John Fund examines for National Review Online readers a recent quip that Texas is “crazy.”

Congressman Alcee Hastings, a Florida Democrat, started the rumble during a House committee meeting by saying that Texas’s refusal to join Obamacare’s exchanges made it “a crazy state.” He then refused to apologize to Representative Michael Burgess, a Texas Republican who challenged him.

Those became fighting words. Former governor Rick Perry, a likely 2016 presidential candidate, responded during a speech at the American Principles Project: “He is right! We are crazy!” he enthused. “We’re crazy about jobs, we’re crazy about opportunity, we’re crazy about liberty, we’re crazy about the Constitution!” Charles Murray, the libertarian American Enterprise Institute scholar who hails from Iowa, weighed in by saying, “I’ve always thought of Texas as the place that is still most like America,” pointing to the self-reliant, can-do spirit the state still represents. Florida governor Rick Scott also joined in, noting that he has often cited Texas as a tax-cutting role model; then he joked about out-dueling Perry as a jobs generator.

(Stored data)
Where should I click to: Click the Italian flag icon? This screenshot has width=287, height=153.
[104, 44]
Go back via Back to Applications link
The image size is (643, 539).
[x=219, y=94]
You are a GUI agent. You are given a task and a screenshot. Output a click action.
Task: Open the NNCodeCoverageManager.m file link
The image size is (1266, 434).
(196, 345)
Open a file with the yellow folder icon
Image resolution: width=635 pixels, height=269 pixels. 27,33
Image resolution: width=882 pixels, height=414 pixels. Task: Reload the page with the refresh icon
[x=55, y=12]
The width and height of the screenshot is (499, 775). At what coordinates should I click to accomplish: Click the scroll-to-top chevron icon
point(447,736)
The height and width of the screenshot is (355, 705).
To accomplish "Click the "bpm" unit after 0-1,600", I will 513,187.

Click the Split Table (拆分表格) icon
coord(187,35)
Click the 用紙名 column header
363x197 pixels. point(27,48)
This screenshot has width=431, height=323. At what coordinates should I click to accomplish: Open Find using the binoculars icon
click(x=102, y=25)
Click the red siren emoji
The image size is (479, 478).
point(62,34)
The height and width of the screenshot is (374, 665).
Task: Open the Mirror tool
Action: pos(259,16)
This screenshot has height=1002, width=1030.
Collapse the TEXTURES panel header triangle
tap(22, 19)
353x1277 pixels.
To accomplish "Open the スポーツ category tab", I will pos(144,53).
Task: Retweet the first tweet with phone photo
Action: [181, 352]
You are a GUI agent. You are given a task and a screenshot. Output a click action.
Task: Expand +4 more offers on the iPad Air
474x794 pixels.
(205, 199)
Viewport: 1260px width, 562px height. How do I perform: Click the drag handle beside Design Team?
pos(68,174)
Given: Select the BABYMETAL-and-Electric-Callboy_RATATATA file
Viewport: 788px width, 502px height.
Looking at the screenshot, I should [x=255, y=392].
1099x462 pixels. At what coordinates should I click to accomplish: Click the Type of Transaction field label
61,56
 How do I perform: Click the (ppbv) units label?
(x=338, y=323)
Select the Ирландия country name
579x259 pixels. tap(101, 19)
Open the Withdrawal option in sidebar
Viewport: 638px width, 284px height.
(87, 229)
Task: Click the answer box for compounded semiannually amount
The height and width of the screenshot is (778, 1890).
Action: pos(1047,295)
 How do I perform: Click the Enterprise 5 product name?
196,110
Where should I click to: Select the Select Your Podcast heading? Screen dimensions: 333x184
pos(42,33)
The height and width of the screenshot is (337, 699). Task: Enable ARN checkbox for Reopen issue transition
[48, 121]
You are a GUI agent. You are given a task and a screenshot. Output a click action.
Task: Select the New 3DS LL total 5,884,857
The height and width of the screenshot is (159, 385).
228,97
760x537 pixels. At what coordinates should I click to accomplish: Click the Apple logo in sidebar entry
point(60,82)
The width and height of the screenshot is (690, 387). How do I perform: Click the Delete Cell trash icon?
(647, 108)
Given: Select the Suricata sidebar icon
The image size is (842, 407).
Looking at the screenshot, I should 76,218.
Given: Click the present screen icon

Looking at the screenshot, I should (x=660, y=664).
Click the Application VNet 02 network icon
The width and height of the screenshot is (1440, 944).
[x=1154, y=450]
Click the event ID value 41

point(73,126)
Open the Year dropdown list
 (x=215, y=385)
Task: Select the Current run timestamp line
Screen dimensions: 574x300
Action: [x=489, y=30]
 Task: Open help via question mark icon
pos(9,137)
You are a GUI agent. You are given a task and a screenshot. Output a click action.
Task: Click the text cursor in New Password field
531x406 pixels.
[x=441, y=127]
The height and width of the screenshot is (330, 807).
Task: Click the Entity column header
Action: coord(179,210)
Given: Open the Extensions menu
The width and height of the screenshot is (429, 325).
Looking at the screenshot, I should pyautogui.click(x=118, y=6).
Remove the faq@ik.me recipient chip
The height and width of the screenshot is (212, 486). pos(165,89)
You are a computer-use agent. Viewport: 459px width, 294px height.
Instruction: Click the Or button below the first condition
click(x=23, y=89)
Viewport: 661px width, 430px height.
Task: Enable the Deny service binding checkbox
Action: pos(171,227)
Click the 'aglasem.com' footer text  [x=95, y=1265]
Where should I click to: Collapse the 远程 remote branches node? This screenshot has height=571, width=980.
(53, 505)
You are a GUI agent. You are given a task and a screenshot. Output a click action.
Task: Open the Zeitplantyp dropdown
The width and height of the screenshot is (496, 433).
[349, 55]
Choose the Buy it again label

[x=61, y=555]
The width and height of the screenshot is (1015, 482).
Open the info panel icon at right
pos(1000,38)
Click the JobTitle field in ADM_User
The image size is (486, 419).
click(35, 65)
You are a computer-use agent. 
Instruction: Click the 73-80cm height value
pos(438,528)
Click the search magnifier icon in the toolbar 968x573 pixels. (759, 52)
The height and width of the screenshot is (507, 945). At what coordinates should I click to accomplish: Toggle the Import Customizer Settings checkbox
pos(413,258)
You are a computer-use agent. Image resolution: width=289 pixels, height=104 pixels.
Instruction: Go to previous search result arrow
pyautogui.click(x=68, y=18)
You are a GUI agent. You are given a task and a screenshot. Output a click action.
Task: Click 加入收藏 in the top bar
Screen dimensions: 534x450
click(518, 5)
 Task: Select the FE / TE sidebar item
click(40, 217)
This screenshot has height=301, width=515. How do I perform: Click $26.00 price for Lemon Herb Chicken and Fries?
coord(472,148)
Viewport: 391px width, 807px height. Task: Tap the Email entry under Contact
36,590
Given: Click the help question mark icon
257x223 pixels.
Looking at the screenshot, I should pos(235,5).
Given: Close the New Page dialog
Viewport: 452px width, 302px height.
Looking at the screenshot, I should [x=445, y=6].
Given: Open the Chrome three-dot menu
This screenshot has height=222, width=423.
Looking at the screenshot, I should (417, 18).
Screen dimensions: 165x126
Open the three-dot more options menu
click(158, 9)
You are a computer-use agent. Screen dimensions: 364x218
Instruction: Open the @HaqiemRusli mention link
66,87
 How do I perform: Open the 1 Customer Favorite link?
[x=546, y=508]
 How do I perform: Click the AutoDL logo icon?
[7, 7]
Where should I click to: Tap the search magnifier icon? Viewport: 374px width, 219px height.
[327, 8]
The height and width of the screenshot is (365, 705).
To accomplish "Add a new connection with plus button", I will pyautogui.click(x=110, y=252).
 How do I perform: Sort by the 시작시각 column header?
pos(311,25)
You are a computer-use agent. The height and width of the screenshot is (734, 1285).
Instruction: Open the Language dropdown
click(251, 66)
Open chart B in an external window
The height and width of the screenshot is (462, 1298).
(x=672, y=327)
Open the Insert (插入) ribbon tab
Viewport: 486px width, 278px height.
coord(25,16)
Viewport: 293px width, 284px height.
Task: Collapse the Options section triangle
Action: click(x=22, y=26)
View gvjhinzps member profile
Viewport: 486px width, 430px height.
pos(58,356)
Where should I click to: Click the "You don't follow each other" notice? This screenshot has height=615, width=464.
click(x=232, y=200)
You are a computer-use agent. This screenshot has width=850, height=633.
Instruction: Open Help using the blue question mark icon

WORK TO COMPLETE:
A: Answer these questions using the article about Texas being called "crazy":
(i) What party and state does Alcee Hastings represent?
(ii) At what event did Rick Perry say "We are crazy!"?
(iii) Where is Charles Murray a scholar?
B: Summarize the article about Texas being called "crazy" in two sentences.
C: Continue the article about Texas being called "crazy" from its last sentence.

ANSWERS:
A:
(i) He is a Florida Democrat.
(ii) He said it during a speech at the American Principles Project.
(iii) He is a scholar at the American Enterprise Institute.

B: During a House committee meeting, Congressman Alcee Hastings called Texas "a crazy state" for refusing to join Obamacare's exchanges, and he then refused to apologize to Texas Representative Michael Burgess. Rick Perry answered that Texas is crazy about jobs, opportunity, liberty and the Constitution, Charles Murray called Texas the place most like America, and Florida governor Rick Scott said he often cites Texas as a tax-cutting role model.

C:
While the recent 50 percent drop in oil prices has taken some of the bluster out of Texas’s bragging, the state’s stats are still beyond impressive. Last month, it created 45,700 new jobs. Most of them were in parts of the diversified economy that aren’t related to energy. Texas continues to see solid job growth in trade and professional services as well as in the hospitality industry.

Indeed, between 2007 and 2014 — the period covering the recession and the slow recovery that followed — Texas created 1.4 million net new jobs. During the same period, the rest of the nation wound up losing 400,000 jobs. The falling nationwide unemployment rate is largely the function of people’s exiting the work force entirely.